By lateral photoconductor we mean a device in which light is incident on a thin layer of photoconductive material in a direction perpendicular to the direction of current flow.

Lateral photoconductors are also ideal for use in monolithically integrated photoreceptors because their structure is compatible with that of field effect transistors.

Such lateral photoconductive devices usually use materials with high mobility ratios to obtain higher interest rates.
In order to obtain a wider bandwidth, a mechanism is required to reduce the residence time of holes in the active region. One method is to form a detector consisting of a substrate, typically of N+ conductivity type, and a typically undoped or lightly doped active region disposed on the substrate. An anode and a cathode are formed in an interdigital structure on the upper surface of the active region, and the anode-cathode spacing is sufficient for holes to be removed from the photosensitive region at least as fast as the data rate. It must be small. However, in doing so, approximately 30% to 50% of the incident light is weakened by the anode and cathode formed in the interdigitated structure on the detector surface, reducing the incoming signal. , when both functions are provided on one surface, a non-uniform electric field is created across the photosensitive area, which has the disadvantage of reducing bandwidth and producing spatially non-uniform benefits. Moreover, much of the incident light is absorbed near the anode and cathode, resulting in a loss of up to 50% of the achievable gain.

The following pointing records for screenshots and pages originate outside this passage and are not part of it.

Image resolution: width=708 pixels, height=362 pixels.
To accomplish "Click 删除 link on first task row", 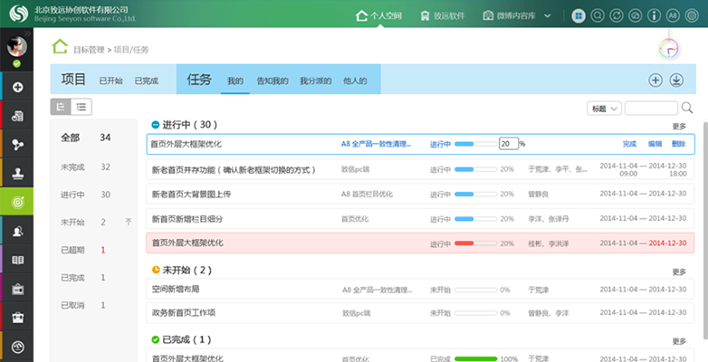I will coord(678,144).
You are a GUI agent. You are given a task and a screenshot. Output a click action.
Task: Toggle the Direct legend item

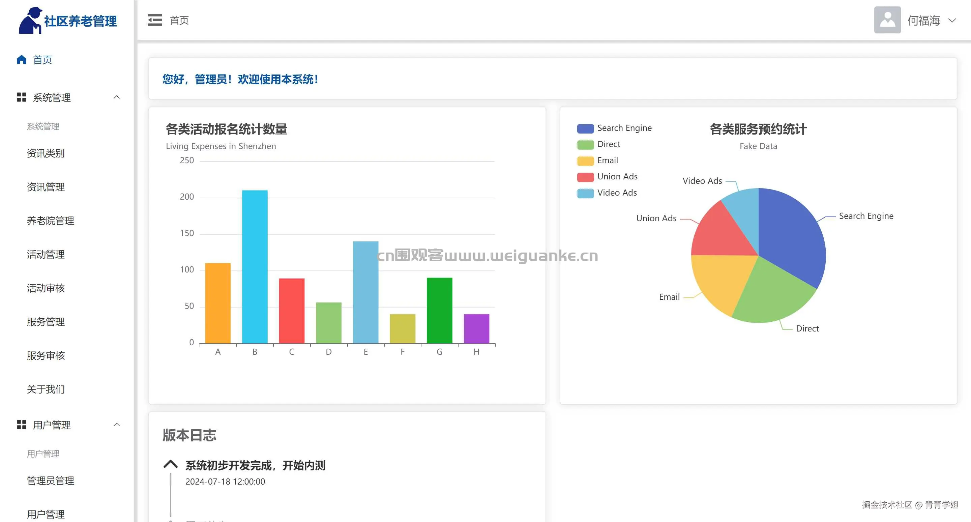pyautogui.click(x=585, y=144)
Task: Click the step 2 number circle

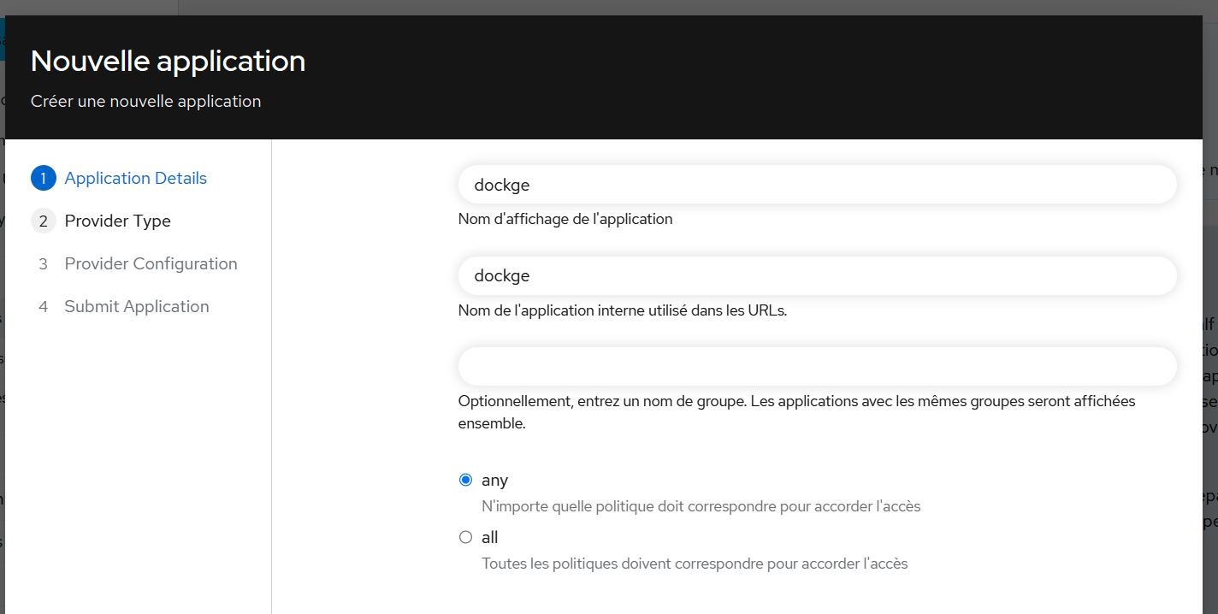Action: (43, 221)
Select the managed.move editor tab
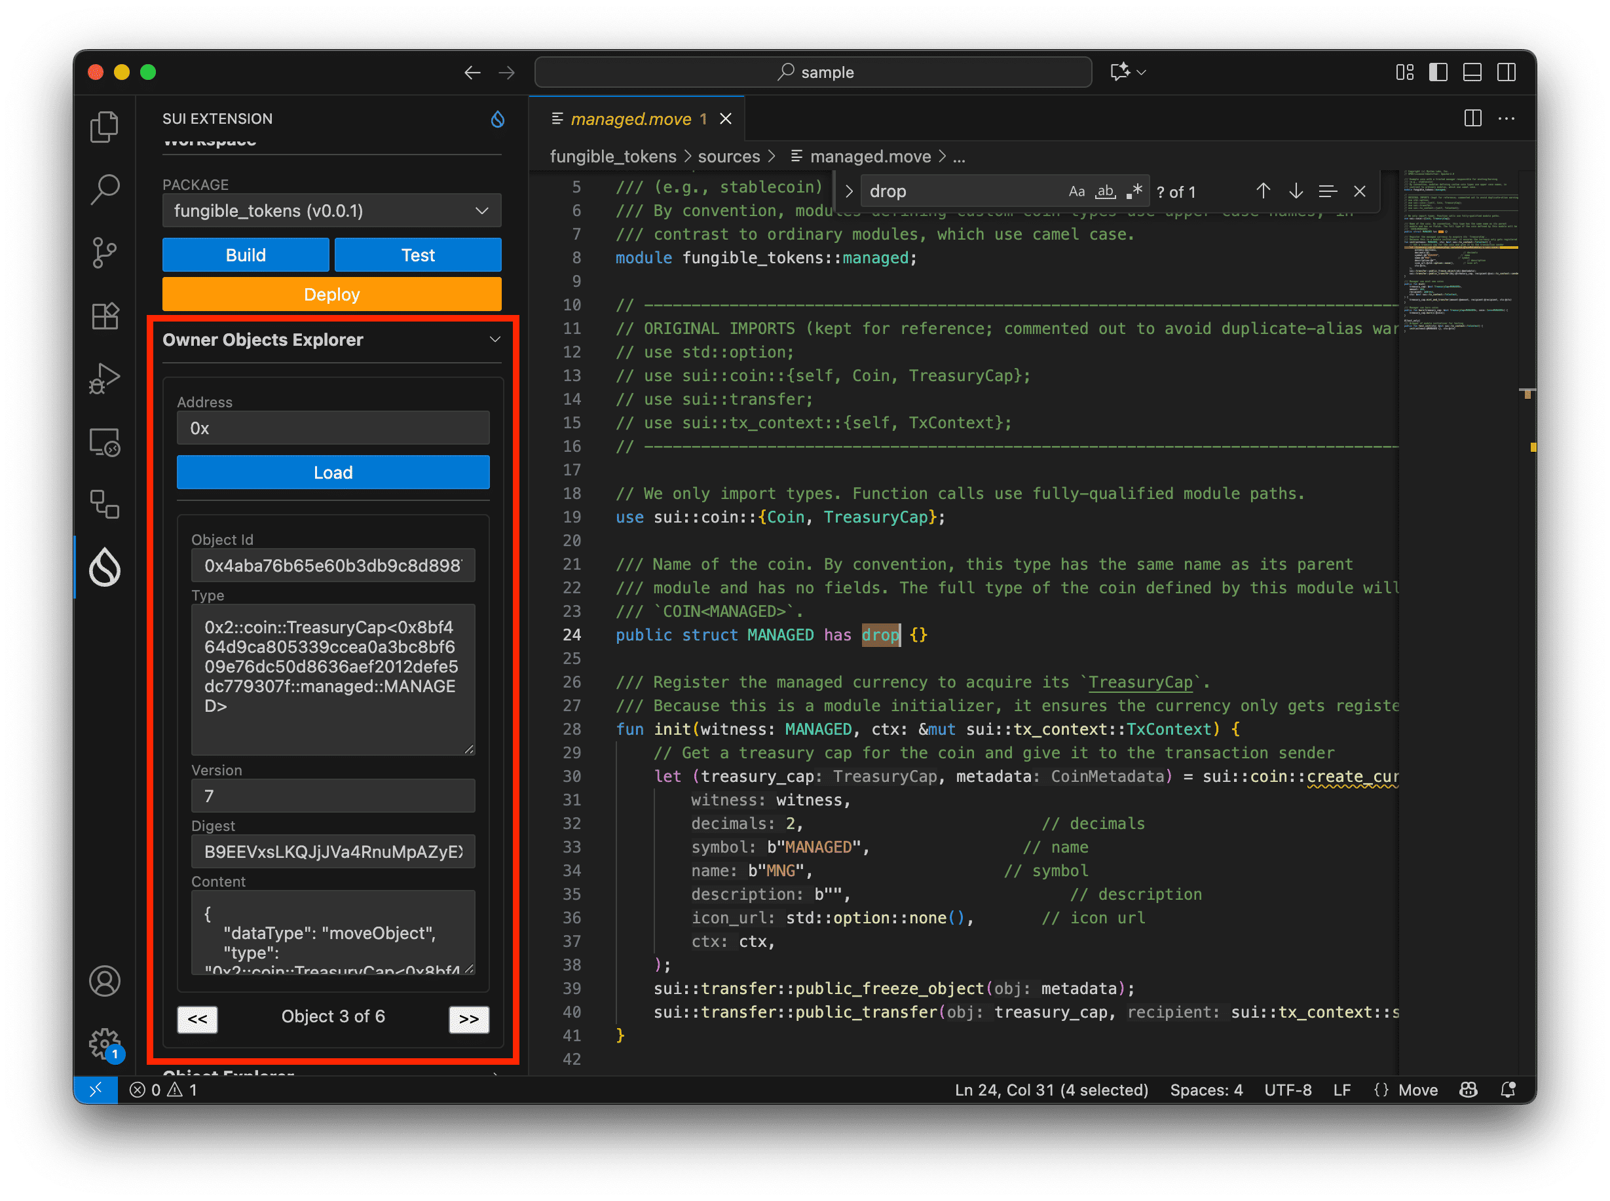This screenshot has width=1610, height=1201. [630, 119]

Another method that has been investigated to accommodate data rates in the gigabit/second range is a modification of the interdigital structure. For example, one method is to utilize a reverse biased pn junction behind the photoconductive layer to remove holes from the photoconductive material. However, such devices are characterized by reduced gain and increased generated-recombined noise.

Alternatively, vertical photoconductors have recently been studied.1 The prior art photoconductive device 10 shown in FIG. type active region 14 and a thin contact window 16 of N+ conductivity type.
It consists of The thickness of active region 14 is typically about 2
~31tm. The annular metal contact 20 delimits the light entrance opening 18, which has a large area compared to the lateral device. The N+ substrate 12 and the N+ contact window 16 are in ohmic contact with the active region 14 over its entire width. In theory, this should provide a uniform vertical electric field in the active region 14. Long wavelength (1,0~
1.611 m ) application, active region 14 is typically made of TnGaAs and contact window 16 is made of the same material for reasons related to noise and resistance levels. However, this ensures that the contact window 16 is relatively thin, i.e. about 0.5 to 1.5 mm, to prevent most of the light from being absorbed by the contact window 16. The thickness must be 1 m. With such a thickness, the presence of annular contact 20 causes a lateral electric field to be generated across contact window 16 and into active region 14 . Therefore, the electron and hole trajectories become transverse and the distance they travel is greater than the width of the active region 14, which increases the gain but significantly reduces the bandwidth. 3. Furthermore, since the substrate 12 is typically made of indium-phosphorus (N-P), holes that move toward the substrate 12 exist relative to minority carriers at the InGaAs/N-P interface 24. may be captured in a known charge trap. This would also increase gain but significantly reduce bandwidth.

A photoconductive detector has been developed that is suitable for high speed operation, has high gain, reduced noise and trapping, and is easily amenable to monolithic integration.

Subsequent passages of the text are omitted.